Listed records –
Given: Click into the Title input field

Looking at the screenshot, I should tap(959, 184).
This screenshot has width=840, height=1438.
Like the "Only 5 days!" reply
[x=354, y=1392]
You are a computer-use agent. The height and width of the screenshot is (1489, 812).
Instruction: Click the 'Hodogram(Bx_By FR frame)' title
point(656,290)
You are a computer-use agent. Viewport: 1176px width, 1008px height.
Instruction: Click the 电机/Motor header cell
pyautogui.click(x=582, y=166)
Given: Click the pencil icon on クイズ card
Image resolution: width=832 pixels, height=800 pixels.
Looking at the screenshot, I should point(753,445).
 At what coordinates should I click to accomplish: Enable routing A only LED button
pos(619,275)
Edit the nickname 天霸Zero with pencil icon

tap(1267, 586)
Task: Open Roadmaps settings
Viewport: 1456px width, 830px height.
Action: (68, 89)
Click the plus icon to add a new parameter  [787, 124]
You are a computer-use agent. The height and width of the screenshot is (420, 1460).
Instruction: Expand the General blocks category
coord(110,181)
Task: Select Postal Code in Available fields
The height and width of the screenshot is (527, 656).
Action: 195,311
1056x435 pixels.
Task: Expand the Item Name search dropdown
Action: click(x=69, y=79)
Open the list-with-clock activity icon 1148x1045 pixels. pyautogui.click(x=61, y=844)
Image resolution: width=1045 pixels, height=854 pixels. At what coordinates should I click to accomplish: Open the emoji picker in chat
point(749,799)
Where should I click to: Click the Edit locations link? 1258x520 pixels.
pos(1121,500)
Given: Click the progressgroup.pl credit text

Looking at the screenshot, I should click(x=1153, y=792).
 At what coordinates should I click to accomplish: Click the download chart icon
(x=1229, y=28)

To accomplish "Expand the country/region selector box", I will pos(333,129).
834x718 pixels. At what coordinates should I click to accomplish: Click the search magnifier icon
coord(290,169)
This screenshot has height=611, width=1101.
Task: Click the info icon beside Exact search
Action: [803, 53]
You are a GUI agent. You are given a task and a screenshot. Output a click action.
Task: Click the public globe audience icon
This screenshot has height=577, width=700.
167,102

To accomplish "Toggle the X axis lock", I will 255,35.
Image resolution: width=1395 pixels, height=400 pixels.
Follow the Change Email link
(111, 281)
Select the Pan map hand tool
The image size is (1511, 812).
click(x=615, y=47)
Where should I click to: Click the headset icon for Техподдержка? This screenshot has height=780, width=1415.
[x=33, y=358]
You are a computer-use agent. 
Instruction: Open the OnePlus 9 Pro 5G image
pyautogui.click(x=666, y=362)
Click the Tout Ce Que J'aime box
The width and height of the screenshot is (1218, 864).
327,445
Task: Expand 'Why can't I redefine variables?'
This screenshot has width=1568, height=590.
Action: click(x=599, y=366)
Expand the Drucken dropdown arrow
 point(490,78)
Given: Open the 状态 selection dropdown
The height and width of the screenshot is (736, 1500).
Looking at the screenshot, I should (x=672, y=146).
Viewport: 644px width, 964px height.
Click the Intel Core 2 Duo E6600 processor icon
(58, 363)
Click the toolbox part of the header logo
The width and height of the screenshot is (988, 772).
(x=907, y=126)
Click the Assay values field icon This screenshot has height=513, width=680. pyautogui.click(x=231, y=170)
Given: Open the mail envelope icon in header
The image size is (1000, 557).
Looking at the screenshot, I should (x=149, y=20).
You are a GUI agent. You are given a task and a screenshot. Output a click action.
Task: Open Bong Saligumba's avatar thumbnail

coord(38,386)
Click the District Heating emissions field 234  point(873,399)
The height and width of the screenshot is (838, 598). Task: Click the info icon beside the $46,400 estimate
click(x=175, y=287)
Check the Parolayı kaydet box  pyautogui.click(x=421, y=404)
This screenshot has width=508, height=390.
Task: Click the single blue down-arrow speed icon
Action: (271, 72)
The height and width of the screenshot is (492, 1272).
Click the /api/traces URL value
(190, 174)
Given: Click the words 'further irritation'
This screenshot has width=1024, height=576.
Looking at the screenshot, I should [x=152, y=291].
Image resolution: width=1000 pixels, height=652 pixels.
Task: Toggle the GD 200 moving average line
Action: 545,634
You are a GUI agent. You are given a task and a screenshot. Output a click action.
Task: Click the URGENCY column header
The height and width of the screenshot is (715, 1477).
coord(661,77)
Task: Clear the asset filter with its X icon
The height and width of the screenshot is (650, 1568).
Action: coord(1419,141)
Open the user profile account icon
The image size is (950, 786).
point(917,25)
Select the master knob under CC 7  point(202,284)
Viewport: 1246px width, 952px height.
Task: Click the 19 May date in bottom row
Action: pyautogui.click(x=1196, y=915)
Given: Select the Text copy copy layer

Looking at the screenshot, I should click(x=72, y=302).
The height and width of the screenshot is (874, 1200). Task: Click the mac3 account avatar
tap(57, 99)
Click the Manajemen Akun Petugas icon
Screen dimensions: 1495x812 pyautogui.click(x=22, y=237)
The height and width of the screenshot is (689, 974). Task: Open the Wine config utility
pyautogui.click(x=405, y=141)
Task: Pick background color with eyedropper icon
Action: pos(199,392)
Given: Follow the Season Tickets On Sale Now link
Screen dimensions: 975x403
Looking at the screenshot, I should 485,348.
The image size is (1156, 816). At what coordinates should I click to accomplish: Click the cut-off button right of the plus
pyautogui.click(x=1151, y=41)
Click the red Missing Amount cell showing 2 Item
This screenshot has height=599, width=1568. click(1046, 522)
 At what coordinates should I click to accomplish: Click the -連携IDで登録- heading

Task instructions – Wherever the line holding "Given: Open the 状态 selection dropdown" falls in the entries above, copy exactly from it through the line holding "Click the toolbox part of the header logo", inclusive, and add nothing.

Output for this exercise –
Given: Open the 状态 selection dropdown
The height and width of the screenshot is (736, 1500).
Looking at the screenshot, I should (x=672, y=146).
Viewport: 644px width, 964px height.
Click the Intel Core 2 Duo E6600 processor icon
(58, 363)
Click the toolbox part of the header logo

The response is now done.